70. Jahrestagung der Deutschen Gesellschaft für Medizinische Informatik, Biometrie und Epidemiologie e.V.
70. Jahrestagung der Deutschen Gesellschaft für Medizinische Informatik, Biometrie und Epidemiologie e.V.
Oblique splits in artificial representative trees for random forests
Text
Introduction: Artificial representative trees (ARTs) are an interpretation method for random forests where a single binary decision tree is generated as a surrogate model to be interpreted instead of the whole ensemble [1]. While random forests, as an ensemble of binary decision trees, can approximate linear relationships quite well, ARTs face challenges due to the necessity of numerous binary splits, leading to excessive complexity and difficulty in interpretation. Therefore, we propose the alternative method of oblique ARTs (oARTs), utilizing oblique splits (e.g., linear combinations of predictor variables) to more accurately approximate linear relationships following the concept of oblique random forests [2].
Recent works have suggested the use of tree-based surrogates such as most representative trees (MRTs) [3], [4] or small ensembles of trees [5], [6]. Moreover, oblique surrogate trees have shown superior fidelity by using linear combinations at splits [7]. By oARTs, we build on these advances by combining variables based on LDA and constructing an interpretable oblique tree.
Methods: In oARTs, we first use linear discriminant analysis (LDA) to identify and prioritize linear combinations of variables that are important for the prediction task. Subsequently, we extend the training data set for the generation of an artificial representative tree by synthetic variables based on the LDA results. Finally, an ART is generated as previously described.
In an extensive simulation study, we generated separate training and testing data sets for three different scenarios, linear and non-linear relationships with the outcome.
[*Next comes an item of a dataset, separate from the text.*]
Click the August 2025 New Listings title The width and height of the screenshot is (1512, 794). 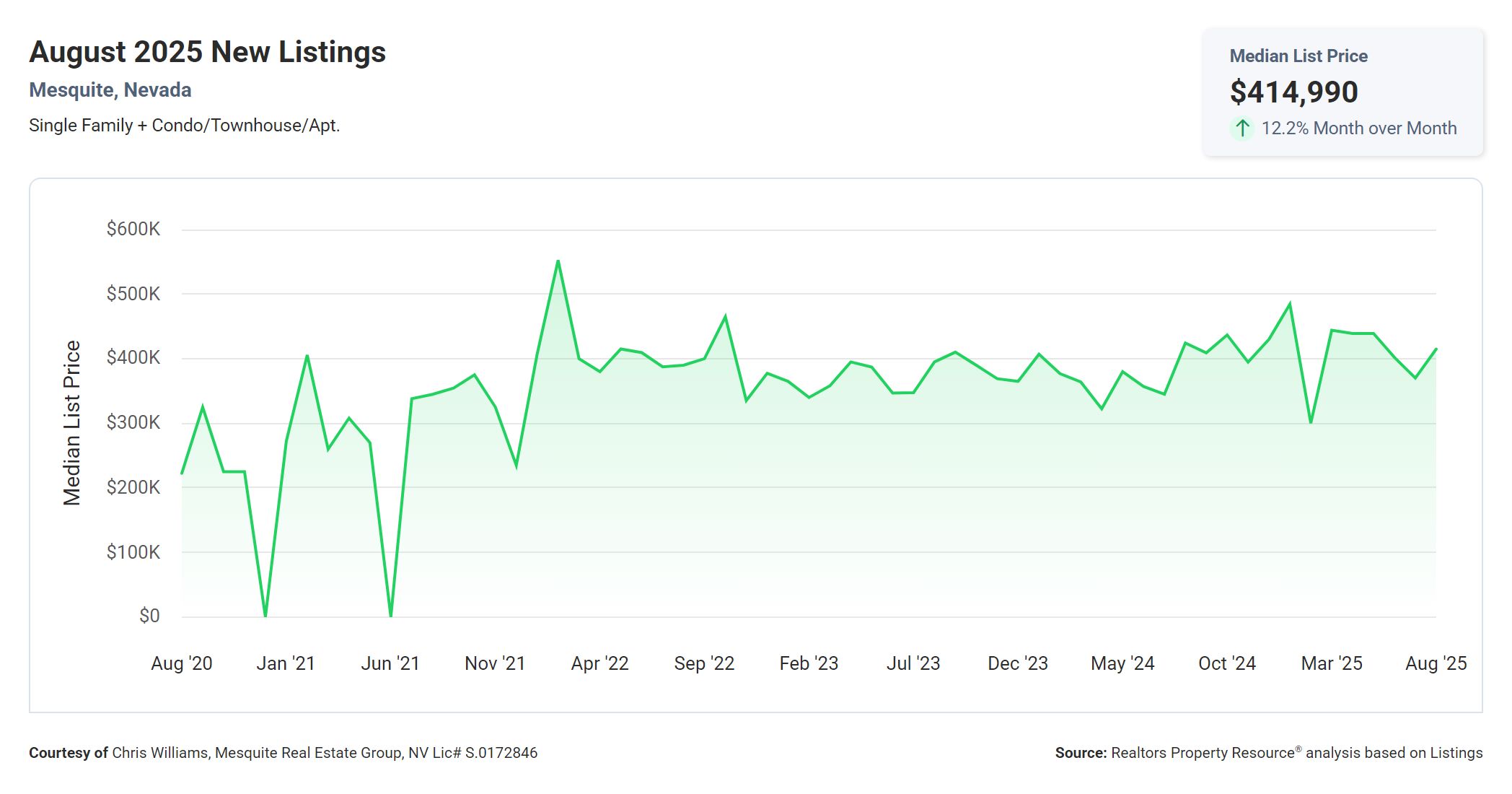207,52
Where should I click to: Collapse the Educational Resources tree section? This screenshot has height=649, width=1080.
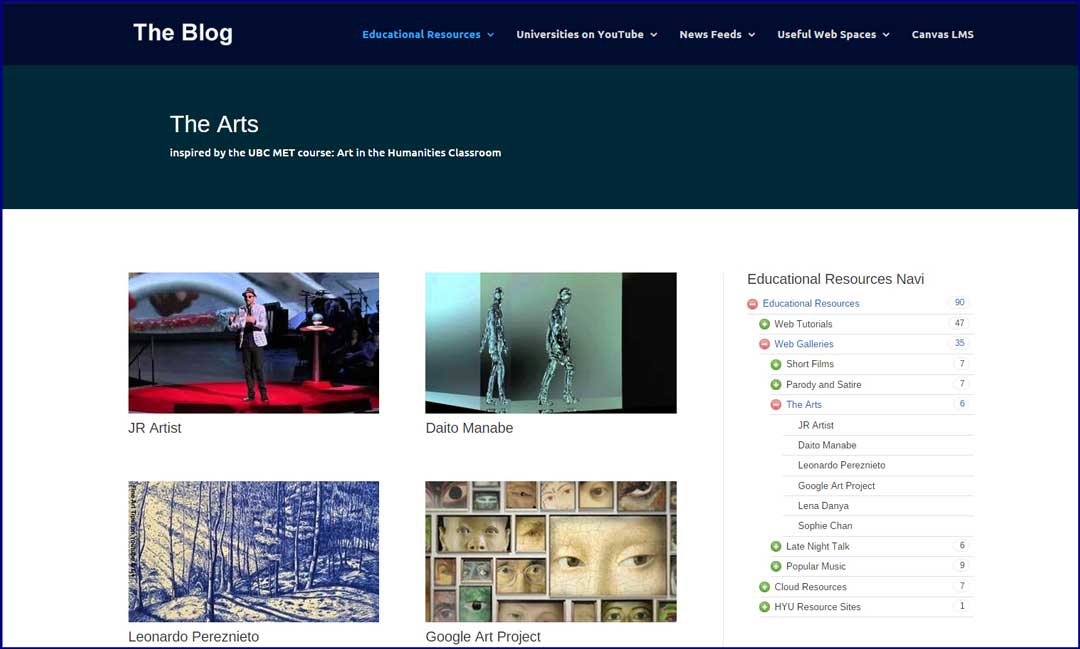click(x=752, y=303)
We compared the new method of oARTs with classical ARTs and MRTs. Our main performance measures were the prediction accuracy on new data (accuracy), the similarity of prediction to the original forest prediction (fidelity), the fraction of included effect and noise variables (coverage), run time, and size of the resulting models.
Results: With regard to fidelity, classical ARTs perform best in settings where only a few effect variables influence the outcome. For settings with more effect variables, oARTs have better fidelity. Concerning accuracy, oARTs demonstrate optimal performance and are very close and in some cases even better than the performance of the original random forest. Given that oARTs can include multiple variables in each split, they also show the highest fraction of included effect variables while keeping the fraction of included noise variables to a minimum. Finally, they lead to the smallest models with a similar run time to classical ARTs.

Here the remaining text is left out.